A film that caused a stir recently threw light on some uncomfortable shadows of migrant worker abuse and rights in the GCC in the ’eighties.
Aadujeevitham (The Goat Life) is a powerful cinematic distillation of a true-life story of a Malayalee worker who is enslaved in inhuman conditions as a desert goatherd. Such is the impact of the film that people are saying it will undoubtedly sweep awards worldwide.
For many of us who have been living in the GCC since the past 40 years, the circumstances of the protagonist’s desert incarceration are familiar. Many barely literate persons hocked the family jewels, mortgaged their homes and came to the Gulf on the wings of an ‘agent’s’ promise that they would get room, board and a decent job and make their money back in six months. Often the story went awry and promises were broken and lives were torn asunder.
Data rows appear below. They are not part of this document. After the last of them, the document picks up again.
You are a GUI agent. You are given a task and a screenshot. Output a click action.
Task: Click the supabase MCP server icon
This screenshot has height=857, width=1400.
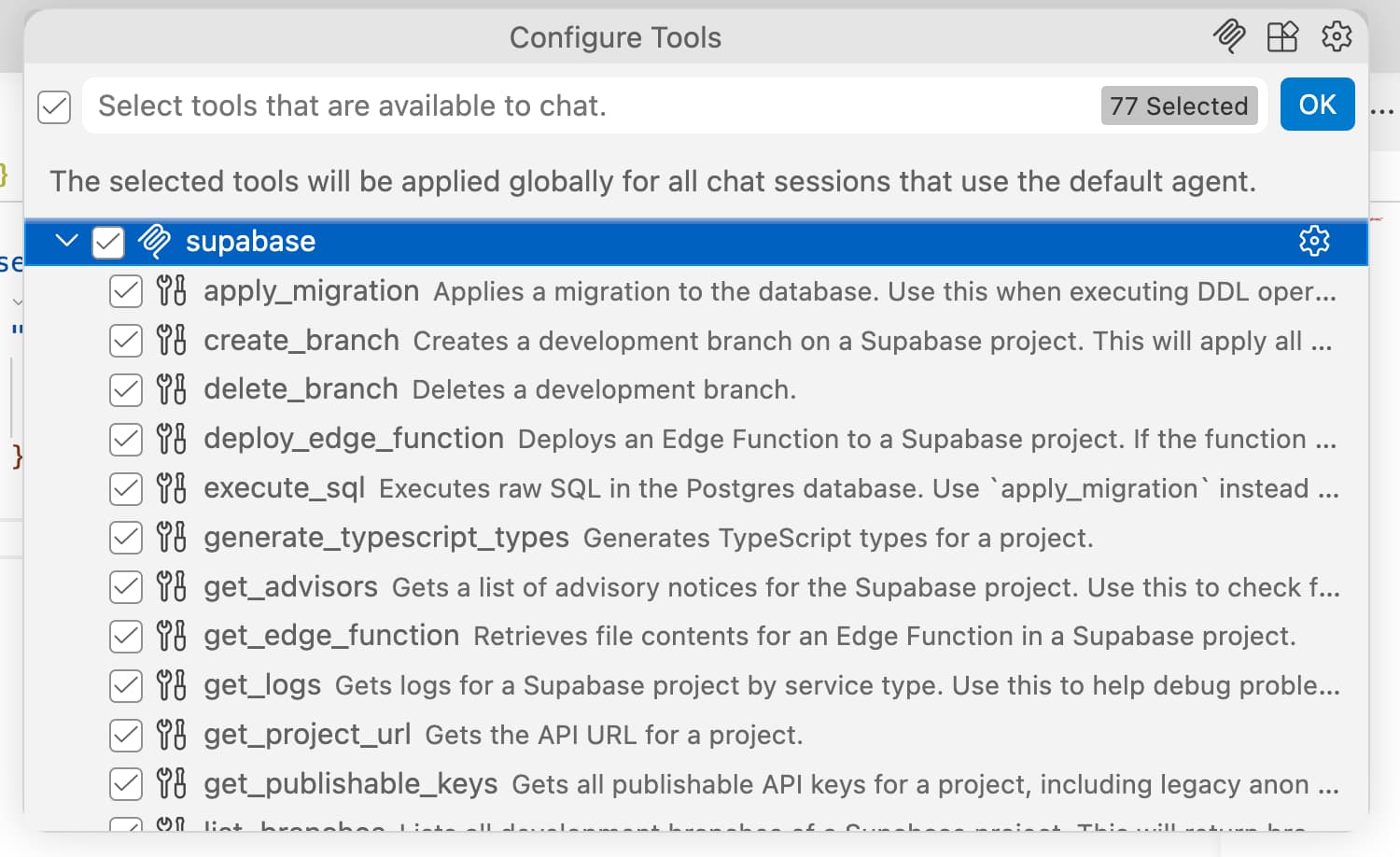click(154, 241)
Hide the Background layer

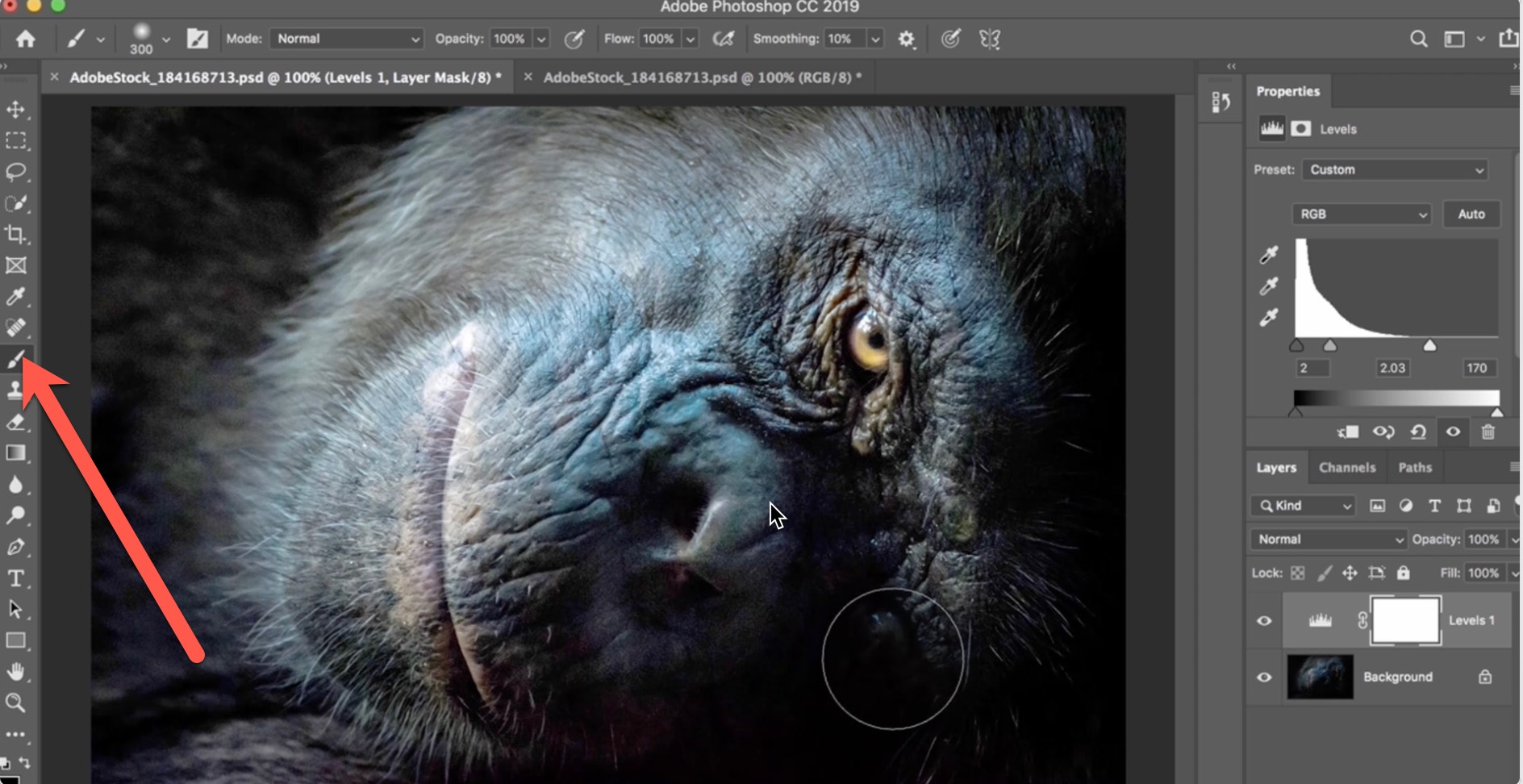(x=1264, y=677)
There are so many stories of men (not so much women) simply disappearing and how community volunteers and social workers bring families together across the ocean.
I recall in 1982, my husband had to recruit an accountant for his group and offered the job to a bright young man in Mumbai. The next day, the man came to meet us with his wife who was utterly distressed. Turned out she was from Kerala and her father had worked in Saudi Arabia, coming home only once in two years for a couple of months. She was afraid her married life would also go AWOL and did not want her husband to take the job. It took a lot of gentle persuasion to make her believe that she too would join him and that they could build a life together in Bahrain.
How much things have changed since the ’eighties and ’nineties. In Bahrain at least, the change stems from the time that the Crown Prince and Prime Minister abolished the tying up of workers in a maze of sponsorship conditions and gave expats the right to choose their workplace. This led to the LMRA and Tamkeen being established and rewrote human rights expectations.
But films like Aadujeevitham are an important record of how things used to be and we must never forget the depravity that we freely inflicted on our fellow-humans. For so many people, the GCC workplace was a ticket for the family to claw their way upward – I have met domestic workers, bus drivers and waitresses who have put their children through school and college on the strength of their salary earned here; entrepreneurs who have established businesses and flourished and together these people have helped build the modern GCC states.
We need to remember that each one of us, whether driver or nurse or CEO, if expat, are all migrant workers and must carefully help to nurture the environment of safety, respect, diversity and inclusion that will bring out the best in us all. How do we do that? By calling out unfair practices when we see them, by implementing the best conditions for those working under us and with us and by pushing for government to recognise needs and direct change.
Stories like Aadujeevitham should never get an update. They should only be a marker of what things were like and how they have changed for the better.